A New Benzoxazole-Based Fluorescent Macrocyclic Chemosensor for Optical Detection of Zn2+ and Cd2+

Abstract

Background: Benzoxazole-containing ligands find many applications both in medicinal chemistry, catalysis and fluorescence chemosensing. Benzoxazole-containing macrocycles could be therefore a good strategy to achieve stable and selective fluorescent complexes with suitable metal ions. In this work, the synthesis, binding, and photochemical properties of a new fluorescent ligand (L) are reported. L is a cyclophane macrocycle containing the 1,3-bis(benzo[d]oxazol-2-yl)phenyl (BBzB) fluorophore and an aliphatic tetra-amine chain to form the macrocyclic skeleton. Methods: Spectrophotometric and spectrofluorimetric measurements, 1H NMR analysis, and DFT calculations were performed. Results: L behaves as a PET-mediated chemosensor, being emissive at 390 nm at acidic pH and non-emissive at basic pH. The chemosensor is able to detect Zn2+ and Cd2+ in an aqueous medium (acetonitrile–water, 4:1 v/v) at neutral pH through a CHEF effect upon metal ion coordination.

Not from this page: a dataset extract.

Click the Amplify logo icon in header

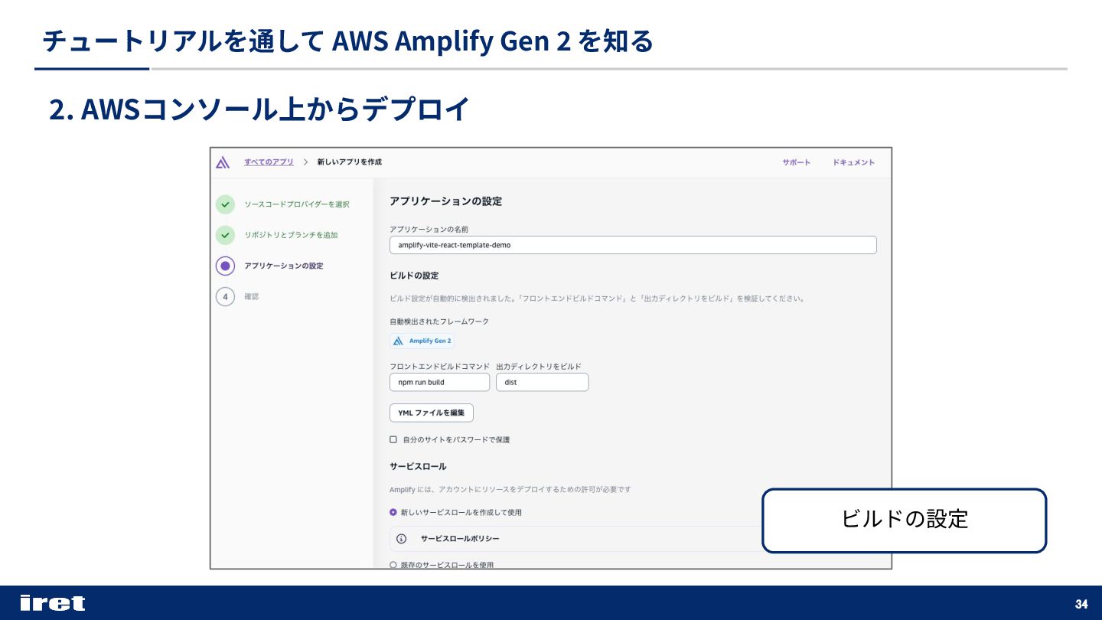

Paramagnetic metal ions (Cu2+) and heavy atoms (Pb2+, Hg2+) resulted in a quenching of fluorescence or very low emission. Conclusions: The new cyclophane macrocycle L was revealed to be a selective PET-regulated chemosensor for Zn2+ and Cd2+ in an aqueous medium, being able to bind up to two and one metal cations, respectively. The molecule showed a shifted emission towards the visible region compared to similar systems, suggesting a co-planar conformation of the aromatic fragment upon metal coordination. All these data are supported by both experimental measurements and theoretical calculations.